→ **EXERCISE DESCRIPTION**
Give back the lines from the first one through the line containing "click(255, 18)", switching "dropdown" to "selector" and leaving everything else unchanged.

---------- DATA FOR THIS EXERCISE

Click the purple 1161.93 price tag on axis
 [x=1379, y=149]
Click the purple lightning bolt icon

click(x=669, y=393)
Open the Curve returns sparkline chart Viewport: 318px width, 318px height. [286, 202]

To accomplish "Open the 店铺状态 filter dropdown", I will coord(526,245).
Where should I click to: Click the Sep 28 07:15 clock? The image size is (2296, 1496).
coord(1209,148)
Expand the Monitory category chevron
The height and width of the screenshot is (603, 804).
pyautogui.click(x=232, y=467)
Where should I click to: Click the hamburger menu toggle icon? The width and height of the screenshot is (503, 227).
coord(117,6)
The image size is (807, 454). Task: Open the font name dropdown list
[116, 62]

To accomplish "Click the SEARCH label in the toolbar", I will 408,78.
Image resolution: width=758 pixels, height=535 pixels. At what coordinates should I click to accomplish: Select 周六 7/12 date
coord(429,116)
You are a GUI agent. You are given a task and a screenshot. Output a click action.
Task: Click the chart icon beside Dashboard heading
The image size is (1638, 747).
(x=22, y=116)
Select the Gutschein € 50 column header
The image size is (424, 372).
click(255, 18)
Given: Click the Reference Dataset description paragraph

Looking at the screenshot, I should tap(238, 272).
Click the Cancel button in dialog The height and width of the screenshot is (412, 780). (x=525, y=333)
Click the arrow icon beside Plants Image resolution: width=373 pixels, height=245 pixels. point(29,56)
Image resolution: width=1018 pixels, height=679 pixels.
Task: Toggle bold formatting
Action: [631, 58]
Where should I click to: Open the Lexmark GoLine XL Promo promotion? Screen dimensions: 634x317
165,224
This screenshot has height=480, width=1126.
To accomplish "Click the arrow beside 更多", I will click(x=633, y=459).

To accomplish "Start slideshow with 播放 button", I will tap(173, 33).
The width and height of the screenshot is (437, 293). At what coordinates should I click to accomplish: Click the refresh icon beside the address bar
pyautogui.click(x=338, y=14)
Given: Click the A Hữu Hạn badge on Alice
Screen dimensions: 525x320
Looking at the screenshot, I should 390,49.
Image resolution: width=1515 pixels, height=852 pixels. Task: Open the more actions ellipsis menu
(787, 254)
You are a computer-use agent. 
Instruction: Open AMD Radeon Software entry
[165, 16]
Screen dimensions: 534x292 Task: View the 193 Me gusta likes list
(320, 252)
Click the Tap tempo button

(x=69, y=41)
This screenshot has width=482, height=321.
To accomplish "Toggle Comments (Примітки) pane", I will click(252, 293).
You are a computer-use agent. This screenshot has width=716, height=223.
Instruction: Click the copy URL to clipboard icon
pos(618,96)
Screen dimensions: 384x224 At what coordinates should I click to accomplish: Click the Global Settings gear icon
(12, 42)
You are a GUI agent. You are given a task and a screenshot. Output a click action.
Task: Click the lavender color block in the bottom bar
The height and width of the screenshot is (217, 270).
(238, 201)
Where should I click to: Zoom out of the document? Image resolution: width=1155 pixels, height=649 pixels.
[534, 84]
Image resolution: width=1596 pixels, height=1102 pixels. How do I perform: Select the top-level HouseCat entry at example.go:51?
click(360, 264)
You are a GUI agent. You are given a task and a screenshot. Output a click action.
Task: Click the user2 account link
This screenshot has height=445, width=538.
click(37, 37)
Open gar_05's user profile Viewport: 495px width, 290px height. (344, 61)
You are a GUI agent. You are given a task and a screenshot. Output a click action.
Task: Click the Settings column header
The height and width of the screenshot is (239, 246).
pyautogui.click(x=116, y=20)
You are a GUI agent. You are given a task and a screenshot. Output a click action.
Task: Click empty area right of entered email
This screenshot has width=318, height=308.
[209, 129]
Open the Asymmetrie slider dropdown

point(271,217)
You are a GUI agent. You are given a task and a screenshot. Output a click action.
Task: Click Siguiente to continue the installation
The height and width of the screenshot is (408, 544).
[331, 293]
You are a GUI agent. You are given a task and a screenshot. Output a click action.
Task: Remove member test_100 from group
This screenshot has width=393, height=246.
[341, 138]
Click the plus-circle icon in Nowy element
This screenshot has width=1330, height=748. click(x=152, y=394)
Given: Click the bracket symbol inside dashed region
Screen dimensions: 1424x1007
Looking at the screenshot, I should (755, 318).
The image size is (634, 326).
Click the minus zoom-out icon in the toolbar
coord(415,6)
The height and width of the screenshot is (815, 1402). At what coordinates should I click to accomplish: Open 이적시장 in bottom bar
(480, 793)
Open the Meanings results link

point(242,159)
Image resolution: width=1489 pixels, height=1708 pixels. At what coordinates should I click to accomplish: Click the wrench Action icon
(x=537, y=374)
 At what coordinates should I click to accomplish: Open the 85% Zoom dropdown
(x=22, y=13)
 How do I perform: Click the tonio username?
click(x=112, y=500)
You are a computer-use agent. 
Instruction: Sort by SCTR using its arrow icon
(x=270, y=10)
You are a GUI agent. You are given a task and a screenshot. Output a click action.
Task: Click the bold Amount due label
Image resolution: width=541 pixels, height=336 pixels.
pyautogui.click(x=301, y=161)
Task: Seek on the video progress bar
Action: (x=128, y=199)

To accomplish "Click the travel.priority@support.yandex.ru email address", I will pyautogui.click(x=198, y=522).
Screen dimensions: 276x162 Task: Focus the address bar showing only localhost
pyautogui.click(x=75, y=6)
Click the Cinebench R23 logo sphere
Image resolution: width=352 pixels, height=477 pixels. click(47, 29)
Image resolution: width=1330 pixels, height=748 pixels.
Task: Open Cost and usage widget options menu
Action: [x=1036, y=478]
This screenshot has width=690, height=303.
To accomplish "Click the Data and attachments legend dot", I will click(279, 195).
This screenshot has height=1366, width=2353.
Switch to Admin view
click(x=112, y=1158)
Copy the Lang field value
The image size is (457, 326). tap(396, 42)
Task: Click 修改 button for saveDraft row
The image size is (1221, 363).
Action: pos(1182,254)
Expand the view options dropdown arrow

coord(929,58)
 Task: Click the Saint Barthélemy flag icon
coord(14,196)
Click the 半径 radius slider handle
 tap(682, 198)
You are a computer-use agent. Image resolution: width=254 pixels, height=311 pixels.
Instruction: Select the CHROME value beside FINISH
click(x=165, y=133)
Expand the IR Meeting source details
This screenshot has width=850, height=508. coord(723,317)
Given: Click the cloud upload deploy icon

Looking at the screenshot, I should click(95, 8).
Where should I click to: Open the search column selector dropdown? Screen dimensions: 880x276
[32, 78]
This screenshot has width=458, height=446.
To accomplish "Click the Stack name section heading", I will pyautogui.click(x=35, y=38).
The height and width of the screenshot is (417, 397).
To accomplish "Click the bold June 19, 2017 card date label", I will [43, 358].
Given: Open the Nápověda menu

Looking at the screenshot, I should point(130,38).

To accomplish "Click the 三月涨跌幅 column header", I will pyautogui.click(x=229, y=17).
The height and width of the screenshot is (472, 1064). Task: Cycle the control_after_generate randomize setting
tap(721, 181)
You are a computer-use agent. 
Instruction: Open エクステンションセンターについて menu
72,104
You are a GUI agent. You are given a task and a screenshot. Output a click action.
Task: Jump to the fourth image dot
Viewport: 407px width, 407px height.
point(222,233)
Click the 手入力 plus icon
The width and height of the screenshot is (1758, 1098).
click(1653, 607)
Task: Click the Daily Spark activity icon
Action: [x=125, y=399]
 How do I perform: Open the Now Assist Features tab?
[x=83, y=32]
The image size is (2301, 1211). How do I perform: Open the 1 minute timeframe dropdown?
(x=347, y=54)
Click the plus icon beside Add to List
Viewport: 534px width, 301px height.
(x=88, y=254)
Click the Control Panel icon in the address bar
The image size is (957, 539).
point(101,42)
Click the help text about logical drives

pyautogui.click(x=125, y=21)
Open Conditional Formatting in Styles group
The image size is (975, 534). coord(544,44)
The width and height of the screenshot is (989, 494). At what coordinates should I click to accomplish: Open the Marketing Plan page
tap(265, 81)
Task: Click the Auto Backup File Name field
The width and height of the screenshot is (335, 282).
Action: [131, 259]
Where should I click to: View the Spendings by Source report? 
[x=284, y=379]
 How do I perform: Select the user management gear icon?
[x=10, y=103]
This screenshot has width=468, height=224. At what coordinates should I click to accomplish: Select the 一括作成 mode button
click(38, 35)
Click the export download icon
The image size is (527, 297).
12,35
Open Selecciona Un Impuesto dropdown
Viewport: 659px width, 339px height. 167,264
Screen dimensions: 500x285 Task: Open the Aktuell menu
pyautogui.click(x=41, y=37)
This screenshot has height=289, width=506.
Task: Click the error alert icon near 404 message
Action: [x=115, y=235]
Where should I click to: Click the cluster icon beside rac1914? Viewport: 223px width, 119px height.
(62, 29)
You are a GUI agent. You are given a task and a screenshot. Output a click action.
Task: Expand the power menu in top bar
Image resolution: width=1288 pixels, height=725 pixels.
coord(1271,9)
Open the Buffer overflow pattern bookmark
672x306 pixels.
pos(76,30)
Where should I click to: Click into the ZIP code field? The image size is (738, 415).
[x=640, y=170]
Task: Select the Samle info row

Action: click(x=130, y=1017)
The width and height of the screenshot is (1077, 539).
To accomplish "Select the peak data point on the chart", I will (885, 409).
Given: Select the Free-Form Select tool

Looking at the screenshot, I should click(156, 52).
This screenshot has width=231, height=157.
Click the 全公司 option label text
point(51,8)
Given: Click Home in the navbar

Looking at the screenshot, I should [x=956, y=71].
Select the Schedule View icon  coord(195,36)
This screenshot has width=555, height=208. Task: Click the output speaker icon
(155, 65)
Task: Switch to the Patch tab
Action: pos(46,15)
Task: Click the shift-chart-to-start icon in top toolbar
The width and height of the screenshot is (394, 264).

--------------------

→ **FINISHED EXERCISE**
Click the purple 1161.93 price tag on axis
 [x=1379, y=149]
Click the purple lightning bolt icon

click(x=669, y=393)
Open the Curve returns sparkline chart Viewport: 318px width, 318px height. [286, 202]

To accomplish "Open the 店铺状态 filter selector", I will coord(526,245).
Where should I click to: Click the Sep 28 07:15 clock? The image size is (2296, 1496).
coord(1209,148)
Expand the Monitory category chevron
The height and width of the screenshot is (603, 804).
pyautogui.click(x=232, y=467)
Where should I click to: Click the hamburger menu toggle icon? The width and height of the screenshot is (503, 227).
coord(117,6)
The image size is (807, 454). Task: Open the font name selector list
[116, 62]

To accomplish "Click the SEARCH label in the toolbar", I will 408,78.
Image resolution: width=758 pixels, height=535 pixels. At what coordinates should I click to accomplish: Select 周六 7/12 date
coord(429,116)
You are a GUI agent. You are given a task and a screenshot. Output a click action.
Task: Click the chart icon beside Dashboard heading
The image size is (1638, 747).
(x=22, y=116)
Select the Gutschein € 50 column header
The image size is (424, 372).
click(255, 18)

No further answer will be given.